The Roman Catholic pontiff sent a message clearing up Vance’s comments. Without mentioning the vice president by name, the pope attacked Vance’s logic and the way he used it to defend Trump’s cruel policies.
“Christians know very well that it is only by affirming the infinite dignity of all that our own identity as persons and as communities reaches its maturity. Christian love is not a concentric expansion of interests that little by little extend to other persons and groups. In other words: The human person is not a mere individual, relatively expansive, with some philanthropic feelings! The human person is a subject with dignity who, through the constitutive relationship with all, especially with the poorest, can gradually mature in his identity and vocation,” Pope Francis wrote. “The true ordo amoris that must be promoted is that which we discover by meditating constantly on the parable of the ‘Good Samaritan’ (cf. Lk 10:25-37), that is, by meditating on the love that builds a fraternity open to all, without exception.”
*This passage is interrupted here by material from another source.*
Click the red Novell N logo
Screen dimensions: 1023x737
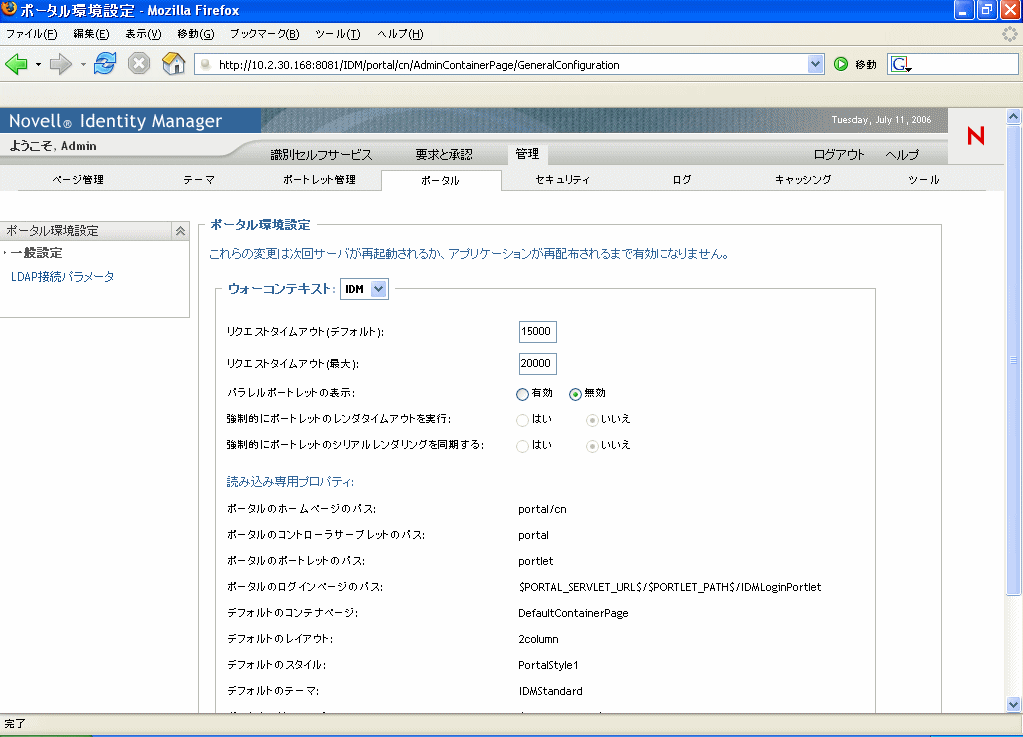tap(975, 136)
While the Republicans have frequently hyped up fears over immigration, seldom have they stirred up religious arguments that fly in the face of sentiments such as the January 22, 2003, joint statement from the United States Conference of Catholic Bishops, Inc. and Conferencia del Episcopado Mexicano, which read: “migration between our two nations is necessary and beneficial.”
“As pastors to more than ninety million Mexican Catholics and sixty-five million U.S. Catholics, we witness the human consequences of migration in the life of society every day,” said the Catholic bishops of Mexico and the United States. “We witness the vulnerability of our people involved in all sides of the migration phenomenon, including families devastated by the loss of loved ones who have undertaken the migration journey and children left alone when parents are removed from them. We observe the struggles of landowners and enforcement personnel who seek to preserve the common good without violating the dignity of the migrant. And we share in the concern of religious and social service providers who, without violating civil law, attempt to respond to the migrant knocking at the door.”
Religious Americans do not hate citizens of our country, but Christians are supposed to care about people regardless of the borders. Hypocrisy is when bigoted or greedy people use religion to excuse the evil they perform.
Incompetence is how those hypocrites fail to do evil things that they are trying to do, as indicated by the Trump administration’s attempt to cover up its inability to meet its draconian goals.